Pour le politologue Eddy Fougier, apprécier les agriculteurs n'est pas incompatible avec le fait de critiquer l'agriculture. "Le succès du film avec Guillaume Canet en est la preuve", explique-t-il à BFMTV.com. Au Nom de la terre, actuellement au cinéma, a dépassé le million d'entrées. "Mais ce décalage met mal à l'aise les agriculteurs", ajoute-t-il.
Un paradoxe qui s'explique par une distance prise entre le monde agricole et la société, assure à BFMTV.com Constant Lecoeur, secrétaire perpétuel de l'Académie d'agriculture de France. "On ne sait plus d'où vient le lait, le pain, le fromage. Nos modes d'achat, de consommation et le fait que l'on cuisine moins font que l'on n'a plus conscience de l'origine des aliments. Pourtant, nous sommes tous issus du monde paysan à deux, trois ou quatre générations."
Eddy Fougier partage la même analyse. Selon le politologue, si les citadins se sont éloignés du monde agricole, les agriculteurs se sont eux-aussi éloignés du reste de la société. De moins en moins nombreux - la France compte un peu moins de 440.000 exploitations agricoles contre plus d'un million à la fin des années 1990 - ils sont même devenus minoritaires au sein du monde rural.
"Les agriculteurs sont devenus des fournisseurs de matière première. Les Français assimilent l'agriculture à quelque chose qui se serait industrialisée: des fermes géantes avec des milliers de bêtes et des tonnes de pesticides déversées. Mais la réalité est bien plus complexe."
Numéro vert et fermes ouvertes
Plus de pédagogie pour casser les idées reçues, c'est ce que prône François Mandin, président de l'Association pour la promotion d'une agriculture durable à l'exemple du numéro vert mis en place par des agriculteurs pour répondre aux interrogations des Français, des opérations fermes ouvertes ou des vidéos postées sur les réseaux sociaux par certains agriculteurs qui veulent faire la transparence sur leurs pratiques au quotidien.

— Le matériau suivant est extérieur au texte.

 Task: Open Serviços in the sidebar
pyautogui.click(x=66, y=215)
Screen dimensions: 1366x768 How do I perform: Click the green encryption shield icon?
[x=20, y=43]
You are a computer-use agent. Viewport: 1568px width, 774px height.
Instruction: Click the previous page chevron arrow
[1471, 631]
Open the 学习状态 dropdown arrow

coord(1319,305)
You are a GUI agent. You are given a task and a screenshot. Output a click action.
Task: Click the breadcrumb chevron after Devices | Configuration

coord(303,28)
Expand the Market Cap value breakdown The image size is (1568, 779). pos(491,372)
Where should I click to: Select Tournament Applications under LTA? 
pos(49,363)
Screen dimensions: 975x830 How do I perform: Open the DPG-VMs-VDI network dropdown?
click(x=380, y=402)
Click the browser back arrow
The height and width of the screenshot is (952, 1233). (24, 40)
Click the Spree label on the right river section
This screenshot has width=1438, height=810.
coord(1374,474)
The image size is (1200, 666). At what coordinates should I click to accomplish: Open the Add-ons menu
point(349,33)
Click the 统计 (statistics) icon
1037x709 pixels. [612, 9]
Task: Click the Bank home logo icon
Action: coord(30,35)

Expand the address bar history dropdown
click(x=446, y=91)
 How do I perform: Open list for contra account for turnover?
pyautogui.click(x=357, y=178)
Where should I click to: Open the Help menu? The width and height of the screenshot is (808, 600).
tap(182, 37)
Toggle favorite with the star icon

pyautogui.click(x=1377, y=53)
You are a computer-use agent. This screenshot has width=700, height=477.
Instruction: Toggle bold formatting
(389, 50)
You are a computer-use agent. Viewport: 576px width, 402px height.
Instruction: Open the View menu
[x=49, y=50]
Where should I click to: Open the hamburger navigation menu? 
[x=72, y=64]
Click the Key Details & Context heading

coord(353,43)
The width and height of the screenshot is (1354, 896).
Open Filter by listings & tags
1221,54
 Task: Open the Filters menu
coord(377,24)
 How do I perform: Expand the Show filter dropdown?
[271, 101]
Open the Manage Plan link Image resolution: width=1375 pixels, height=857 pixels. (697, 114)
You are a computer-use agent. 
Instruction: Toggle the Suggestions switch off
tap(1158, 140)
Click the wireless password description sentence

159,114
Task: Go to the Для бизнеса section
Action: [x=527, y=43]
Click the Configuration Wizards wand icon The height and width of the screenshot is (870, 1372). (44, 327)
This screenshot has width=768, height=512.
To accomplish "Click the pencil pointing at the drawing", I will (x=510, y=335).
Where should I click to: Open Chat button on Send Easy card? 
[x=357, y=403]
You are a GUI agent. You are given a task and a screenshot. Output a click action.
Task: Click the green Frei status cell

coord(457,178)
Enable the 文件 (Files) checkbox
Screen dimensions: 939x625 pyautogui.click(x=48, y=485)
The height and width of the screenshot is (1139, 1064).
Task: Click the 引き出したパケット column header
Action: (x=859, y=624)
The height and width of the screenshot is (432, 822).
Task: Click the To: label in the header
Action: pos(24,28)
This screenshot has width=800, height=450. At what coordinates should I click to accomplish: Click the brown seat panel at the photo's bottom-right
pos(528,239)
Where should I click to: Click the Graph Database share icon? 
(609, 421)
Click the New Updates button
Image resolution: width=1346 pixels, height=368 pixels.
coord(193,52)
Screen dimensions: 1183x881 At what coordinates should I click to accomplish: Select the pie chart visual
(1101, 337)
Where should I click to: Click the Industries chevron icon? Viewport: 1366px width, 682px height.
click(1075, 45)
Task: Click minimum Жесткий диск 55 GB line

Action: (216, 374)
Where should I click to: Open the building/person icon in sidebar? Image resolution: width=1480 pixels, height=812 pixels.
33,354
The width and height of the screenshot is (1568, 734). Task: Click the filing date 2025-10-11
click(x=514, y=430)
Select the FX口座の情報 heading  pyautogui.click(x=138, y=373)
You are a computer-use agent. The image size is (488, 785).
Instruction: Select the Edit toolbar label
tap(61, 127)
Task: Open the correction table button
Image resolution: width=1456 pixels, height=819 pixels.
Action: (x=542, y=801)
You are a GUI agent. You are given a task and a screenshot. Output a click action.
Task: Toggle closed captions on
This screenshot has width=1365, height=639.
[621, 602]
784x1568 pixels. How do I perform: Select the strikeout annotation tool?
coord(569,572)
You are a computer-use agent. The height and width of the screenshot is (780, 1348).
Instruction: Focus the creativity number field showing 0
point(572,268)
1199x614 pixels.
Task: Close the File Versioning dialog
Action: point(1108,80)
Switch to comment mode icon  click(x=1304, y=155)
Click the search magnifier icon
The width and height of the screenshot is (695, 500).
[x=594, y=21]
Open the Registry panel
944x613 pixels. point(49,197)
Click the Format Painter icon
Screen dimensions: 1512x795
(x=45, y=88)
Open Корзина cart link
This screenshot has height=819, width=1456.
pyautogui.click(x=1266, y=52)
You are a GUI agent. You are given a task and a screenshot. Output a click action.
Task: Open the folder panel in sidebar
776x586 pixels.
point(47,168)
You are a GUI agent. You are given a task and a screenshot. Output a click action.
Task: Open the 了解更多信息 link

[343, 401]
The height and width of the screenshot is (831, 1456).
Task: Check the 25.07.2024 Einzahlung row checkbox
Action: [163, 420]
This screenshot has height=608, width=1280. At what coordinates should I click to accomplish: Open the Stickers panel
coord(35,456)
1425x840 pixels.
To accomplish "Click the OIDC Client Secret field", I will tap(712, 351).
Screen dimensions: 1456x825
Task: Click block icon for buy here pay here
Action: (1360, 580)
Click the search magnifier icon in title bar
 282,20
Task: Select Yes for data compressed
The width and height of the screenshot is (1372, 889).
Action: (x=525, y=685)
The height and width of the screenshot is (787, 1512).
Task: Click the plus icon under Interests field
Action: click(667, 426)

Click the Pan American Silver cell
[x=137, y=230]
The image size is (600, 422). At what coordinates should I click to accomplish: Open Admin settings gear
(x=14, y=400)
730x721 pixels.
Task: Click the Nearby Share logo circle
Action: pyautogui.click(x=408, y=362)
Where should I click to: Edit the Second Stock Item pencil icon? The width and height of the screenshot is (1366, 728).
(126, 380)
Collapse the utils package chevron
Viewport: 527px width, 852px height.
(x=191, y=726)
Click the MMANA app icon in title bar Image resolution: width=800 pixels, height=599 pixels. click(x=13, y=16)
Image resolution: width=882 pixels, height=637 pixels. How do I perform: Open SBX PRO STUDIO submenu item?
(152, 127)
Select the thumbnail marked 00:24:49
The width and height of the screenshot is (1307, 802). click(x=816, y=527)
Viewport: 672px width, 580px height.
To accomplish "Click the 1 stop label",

"Lorsque l'on organise nos journées du patrimoine sol, le public se rend compte de la réalité de notre métier et que l'on peut concilier agriculture et protection de l'environnement, des sols, de l'eau et de la biodiversité", témoigne-t-il pour BFMTV.com.
Car selon cet agriculteur de Vendée, "l'agribashing" est une mauvaise réponse à de bonnes questions. "Il n'y a pas les gentils d'un côté et les méchants de l'autre, l'agriculture ne peut pas être binaire. Le débat est légitime, les réponses sont multiples."